What Inspectors Found

1HIGHNo approved potable water supplyHigh severity
2HIGHFood from unapproved or unknown sourceHigh severity
3HIGHEmployee not reporting illness symptomsHigh severity
4HIGHFood in poor condition or adulteratedHigh severity
5HIGHImproper hand and arm washing techniqueHigh severity
6HIGHRequired procedures for specialized processes not followedHigh severity
7HIGHNo consumer advisory for raw/undercooked foodsHigh severity
8HIGHPerson in charge not present or not performing dutiesHigh severity
9INTImproper sewage or wastewater disposalIntermediate
10INTInadequate cooling/cold holding equipmentIntermediate
11INTMulti-use utensils not properly cleanedIntermediate
12INTImproper sanitizing solution or proceduresIntermediate
13INTSingle-use items improperly reusedIntermediate

The no-potable-water citation was among the most serious findings on April 16. Water that has not been verified as safe can carry E. coli, Cryptosporidium, Giardia, and Legionella, any of which can cause severe illness.
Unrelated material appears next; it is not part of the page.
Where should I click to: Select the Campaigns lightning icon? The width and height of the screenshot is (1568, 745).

Every dish washed, every surface wiped down, every drink poured relies on the water supply being clean.

The food-sourcing violation compounds that concern. When food arrives from an unapproved or unknown supplier, it has bypassed USDA and FDA safety inspections entirely. If a customer got sick, investigators would have no supply chain to trace.
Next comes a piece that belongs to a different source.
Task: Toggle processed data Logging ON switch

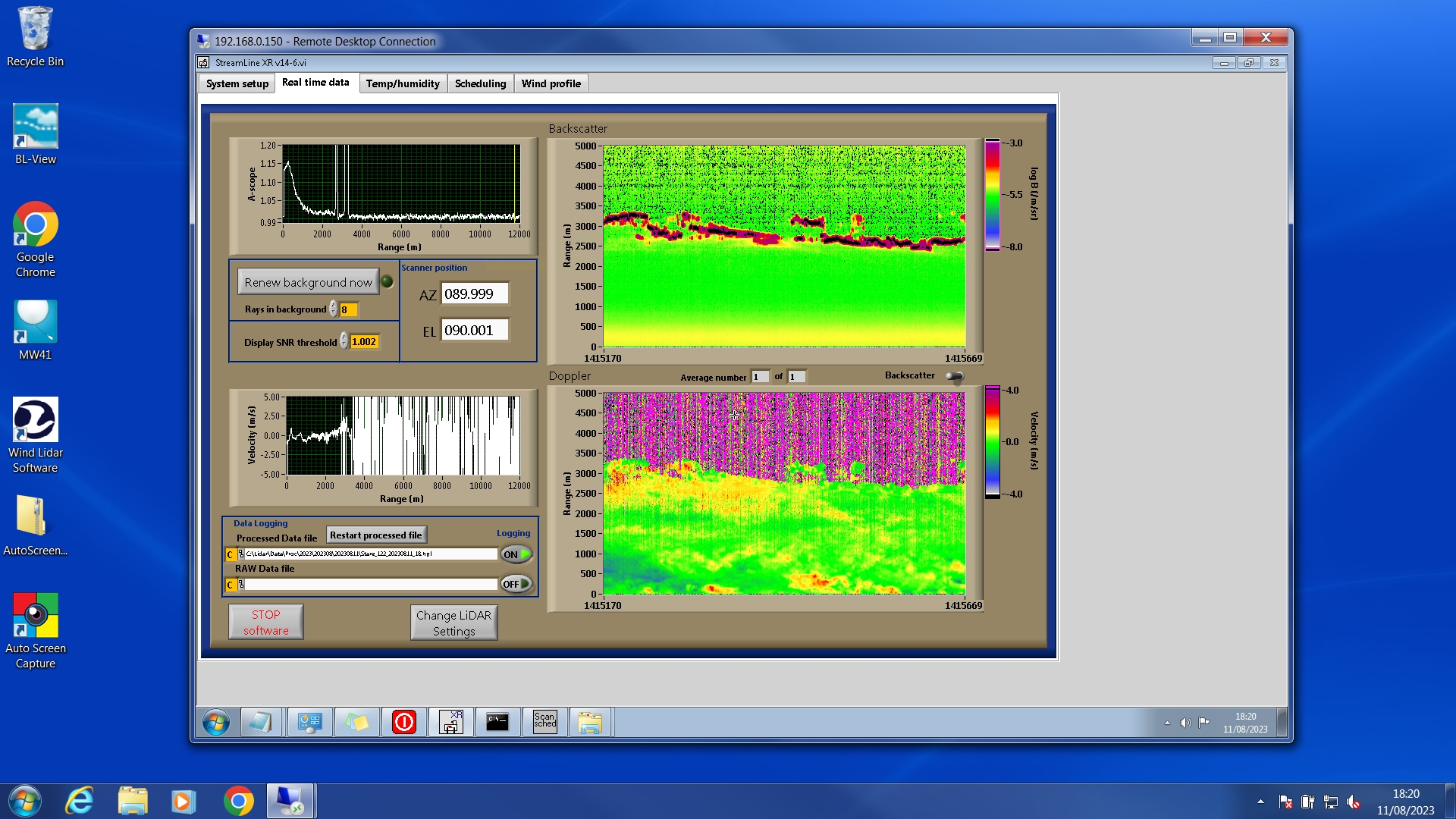Action: (x=516, y=554)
Workers not reporting illness symptoms is the third high-severity citation that stands out. Food workers are the most direct transmission route for norovirus and other pathogens. A single sick employee who does not report symptoms and continues handling food can expose dozens of customers before anyone knows there is a problem.

The inspector also cited improper handwashing technique. This is not the same as no handwashing. It means employees were attempting to wash their hands but doing it incorrectly, leaving pathogens on skin that then transferred to food and surfaces throughout the kitchen.

The Longer Record

The April 16 inspection did not happen in a vacuum. State records show Ayiti Breeze Bar & Grill has been inspected 52 times and has accumulated 860 total violations. The facility has been emergency-closed five times.

The most recent closure came the day before this inspection. On April 15, 2026, the state shut the restaurant down for sewage issues and roach activity. That same day, inspectors documented the identical set of violations: eight high-severity, five intermediate. The restaurant reopened on April 17, after a follow-up inspection that still found three high-severity and four intermediate violations.

Prior closures tell the same story in different years. In September 2022, the state closed the restaurant for roach and fly activity; it reopened the next day. In August 2021, a fly activity closure was issued and lifted the same day.

The pattern in the violation history is consistent. Inspections from November 2023, January 2024, and February 2024 each produced one to two high-severity violations and five to six intermediate ones. The facility never appears to have had a clean stretch. It has been returning to the same categories of failure across multiple years and multiple inspectors.

What These Violations Mean

The sewage disposal citation, listed as intermediate on April 16, carries consequences that go beyond a plumbing problem. Improper sewage disposal means raw waste can contaminate surfaces, equipment, and food throughout the facility. It was serious enough to trigger the emergency closure on April 15. The next day, it was still on the inspection report.

The inadequate cooling equipment violation means the restaurant lacked the mechanical capacity to keep food out of the temperature danger zone, the range between 41 and 135 degrees Fahrenheit where bacteria multiply rapidly. When a kitchen cannot reliably hold cold food cold, every protein on the menu is at elevated risk.

Improperly reused single-use items, the final intermediate citation, means items designed for one-time contact with food or surfaces were being used again. Single-use gloves, foil, and containers are not built to be cleaned. Reusing them transfers contamination from one surface or food item to the next.

Together, these thirteen violations on a single day describe a kitchen operating without reliable water, without traceable food sourcing, without functioning cold-holding equipment, and without employees consistently following basic hygiene procedures. The person designated to ensure those standards were met was either absent or not doing the job.

Still Open

The day after this inspection, April 17, a follow-up visit found three high-severity violations and four intermediate ones still present. That was the inspection that allowed the restaurant to remain open following the April 15 closure.

The April 16 inspection, with its eight high-severity violations and no potable water supply, resulted in no closure order of its own. Customers who visited Ayiti Breeze Bar & Grill that day had no way of knowing what state inspectors had documented inside.

The restaurant has 860 violations on record. It has been closed five times. On April 16, 2026, it was open for business.